• _提示された文章_:
---------------
黒猫のつぶやき

法科大学院問題やその他の法律問題,資格,時事問題などについて日々つぶやいています。かなりの辛口ブログです。

弁護士会に「派閥」は必要か?

2010-02-25 21:21:23 | 弁護士業務
 日弁連会長選挙の再投票は、どうやら3月10日に行われるようです(弁護士会の掲示板で確認してきたので、今度は間違いないでしょう)。今回の選挙は、これまで政府の方針に追随してきた日弁連の政策が変わるかどうかという問題のほかに、これまで派閥間の人事で会長が決まってきた日弁連の組織構造が変わるかどうかという問題も含まれており、再投票の結果は(少なくとも弁護士業界にとっては)注目されるところです。

 派閥といえば、昨年野党に転落した自民党でも、現在「派閥」のあり方が問われており、派閥不要論も取り沙汰されているようですが、自民党の派閥と弁護士会の派閥は、全く同じようなものとまでは言えないとしても、その機能にはある程度共通したところがあり、人事や意思決定のプロセスに透明性を欠くといった問題点や、最近若手を中心に派閥離れの傾向が進んでいるといった問題点にも似たところがあります。
 黒猫自身は、もともと(自民党のそれと、弁護士会のそれとを問わず)派閥には批判的な立場を取っている人間ですが、今回は少し冷静に、できるだけ中立的な立場から、弁護士会における「派閥」の必要性について検討してみようと思います。

 「中立的な立場」というからには、派閥の必要性を積極的に捉えている人たちの意見も紹介する必要があると思いますが、ちょうど東弁のある有力会派がまとめたある提言書では、派閥(提言書中では「会派」という用語が用いられている)の有用性について次のように述べられています(公表して良いか分からない資料なので、直接的な引用は避けます)。

・会派は、いわば弁護士の世代を超えた集合体であり、これによって先輩弁護士や後輩弁護士との縦のつながりをもつことが可能となる。
---------------
• _与えられた情報_:
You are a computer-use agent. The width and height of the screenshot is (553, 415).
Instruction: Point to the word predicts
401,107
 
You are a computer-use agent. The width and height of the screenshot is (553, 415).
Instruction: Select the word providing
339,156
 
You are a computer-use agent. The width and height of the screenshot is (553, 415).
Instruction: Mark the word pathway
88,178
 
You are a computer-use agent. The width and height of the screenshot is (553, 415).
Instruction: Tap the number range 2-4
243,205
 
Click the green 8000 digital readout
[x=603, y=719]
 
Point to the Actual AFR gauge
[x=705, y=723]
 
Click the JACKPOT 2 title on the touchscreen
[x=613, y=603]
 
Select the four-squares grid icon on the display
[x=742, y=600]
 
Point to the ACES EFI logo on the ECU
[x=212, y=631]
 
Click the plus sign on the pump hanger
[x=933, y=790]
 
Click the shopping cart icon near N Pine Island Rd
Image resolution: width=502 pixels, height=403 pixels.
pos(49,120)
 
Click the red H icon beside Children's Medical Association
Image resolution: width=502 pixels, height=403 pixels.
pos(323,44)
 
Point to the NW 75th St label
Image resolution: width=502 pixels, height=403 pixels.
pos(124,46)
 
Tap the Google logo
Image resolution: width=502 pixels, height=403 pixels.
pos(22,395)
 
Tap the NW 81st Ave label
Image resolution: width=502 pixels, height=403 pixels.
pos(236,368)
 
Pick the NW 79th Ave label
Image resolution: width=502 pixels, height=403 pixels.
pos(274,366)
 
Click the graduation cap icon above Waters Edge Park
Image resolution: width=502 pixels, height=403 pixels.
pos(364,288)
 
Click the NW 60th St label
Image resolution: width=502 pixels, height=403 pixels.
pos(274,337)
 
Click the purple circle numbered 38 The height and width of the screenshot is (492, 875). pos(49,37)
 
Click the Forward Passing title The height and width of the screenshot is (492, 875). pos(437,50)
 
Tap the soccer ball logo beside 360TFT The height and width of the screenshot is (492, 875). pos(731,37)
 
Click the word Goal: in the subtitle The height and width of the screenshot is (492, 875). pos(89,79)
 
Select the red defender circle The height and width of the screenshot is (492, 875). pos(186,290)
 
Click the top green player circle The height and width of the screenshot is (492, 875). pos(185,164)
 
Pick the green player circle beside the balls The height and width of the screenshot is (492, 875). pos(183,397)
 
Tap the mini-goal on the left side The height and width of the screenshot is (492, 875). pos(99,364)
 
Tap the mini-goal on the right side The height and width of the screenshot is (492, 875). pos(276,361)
---------------
• _必要な作業_:
1. 弁護士会の派閥についての文章をもとに、次の問いに答えてください。
(a) 日弁連会長選挙の再投票は何月何日に行われる予定ですか。
(b) 東弁のある有力会派がまとめた提言書では、派閥を指してどのような用語が用いられていますか。
(c) その提言書によると、会派はどのような集合体だとされていますか。
2. 弁護士会の派閥についての文章を、最後の文の後から書き継いでください。

• _課題別の解答_:
1.
(a) 3月10日
(b) 「会派」
(c) 弁護士の世代を超えた集合体

2.
・会派を通じて、先輩弁護士から業務上必要な知識・経験を得たり、弁護士会務についての諸情報を得ることは有用である。
・弁護士会の運営が、会派の協力を得て成り立っていることは否定しがたいことであり、会派に属することが出来なかった新入会員のため、弁護士会は会派から要請があった場合には可能な限りこれに対応し、新入会員の会派加入へ協力すべきであり、会派にはその魅力を語らせることが必要である。

 これだけの説明では、弁護士以外の方には何のことだか分からないと思いますので、ある程度補足説明をします。
 弁護士会の組織には、会長・副会長(東弁では6名、日弁連ではたしか13名ほど)によって組織される執行部(東弁ではこれを「理事者会」と呼んでいます)の下に、各種の会務を掌る「委員会」があります。東弁では、1つの委員会の委員として年4回以上出席すれば会務活動の義務を果たしたことになりますが、会員たる弁護士が少ない地方の弁護士会では、会員のほぼ全員が複数の委員会の委員を掛け持ちしないと組織として成り立たないようなところもあると聞いています。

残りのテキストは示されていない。